为5000x3072。3072来自32x32x3，这是32x32图片的RGB值

dists[i，j]

是一个500x5000矩阵，它映射了

num\u test

的第i个元素和

num\u train

的第j个元素之间的L2距离

def compute_distances_one_loop(self, X):
    """
    Compute the distance between each test point in X and each training point
    in self.X_train using a single loop over the test data.

    Input / Output: Same as compute_distances_two_loops
    """
    num_test = X.shape[0]
    num_train = self.X_train.shape[0]
    dists = np.zeros((num_test, num_train))
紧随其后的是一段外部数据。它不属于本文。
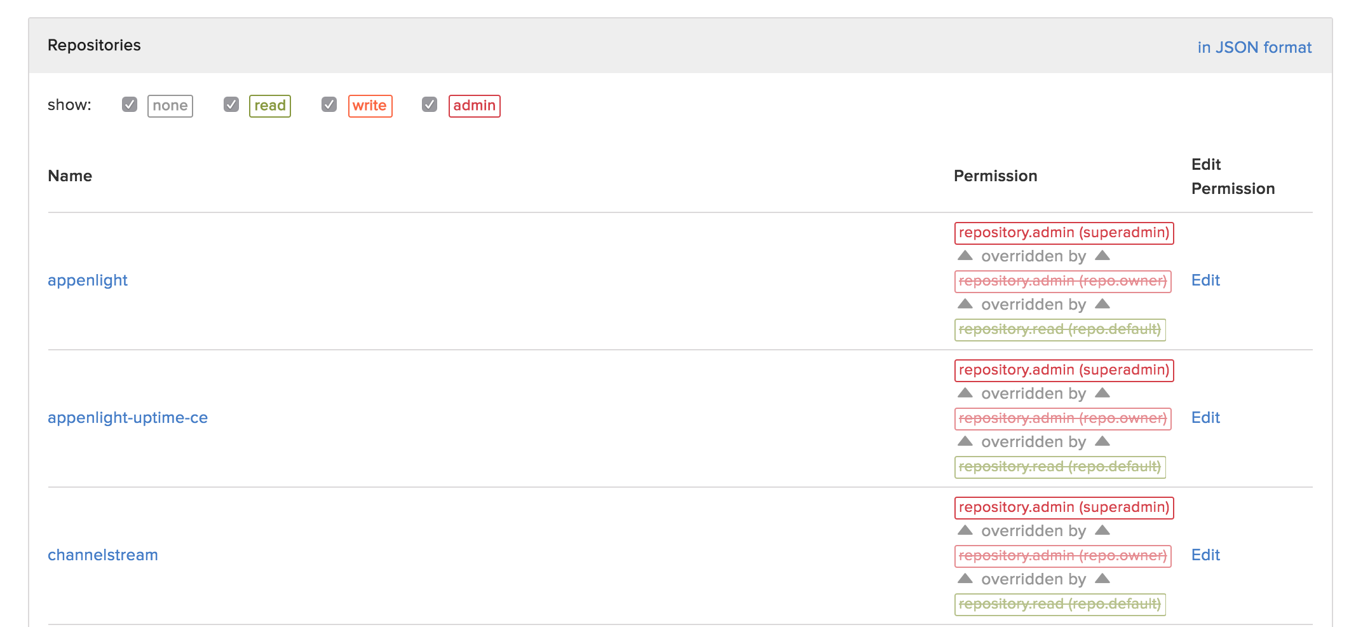
Task: Open the appenlight repository link
Action: pos(88,280)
    for i in range(num_test):
      tmp = '%s %d' % ("\nfor i:", i)
      print(tmp)

      #######################################################################
      # TODO:                                                               #
      # Compute the l2 distance between the ith test point and all training #
      # points, and store the result in dists[i, :].                        #
      #######################################################################
      dists[i] = np.sum(np.square(X[i] - self.X_train), axis=1)
      print(dists[i])
      #######################################################################
      #                         END OF YOUR CODE                            #
      #######################################################################
    return dists

删除循环中带有self.X_序列的打印，因为长度不同。（IndexOutOfRangeException）我不确定这是否删除了第二个循环，但这是一个有效的解决方案

另一个评论，我认为你对欧几里德距离公式的理解是错误的。

您缺少结尾处的sqrt。

从另一个角度看，这显然像是另一个

for

循环。我不认为这是解决办法。关于您对

sqrt

的评论：“在实际的最近邻应用程序中，我们可以省略平方根运算，因为平方根是一个单调函数。也就是说，它可以缩放距离的绝对大小，但保留顺序，因此有无平方根的最近邻都是相同的。”我想这就是你要找的。我修正了密码，真的！请您在回答中解释一下它的工作原理好吗？X[i]-self.X_train返回一个数组，该数组是将self.X_train（与self.X_train[：]相同）中的每两个组件点减去X[i]中的两个组件数组（实际点，与X[i，：]）的结果，并保留每个结果点，在np.square计算每个数字上的平方后，以及在np.sum的axis参数告诉numpy sum数组中的每一行（仅行中的组件，详细说明见）后，返回我们需要的数组，以dists表示该组件。对于非常笼统的解释和我的英语，我深表歉意。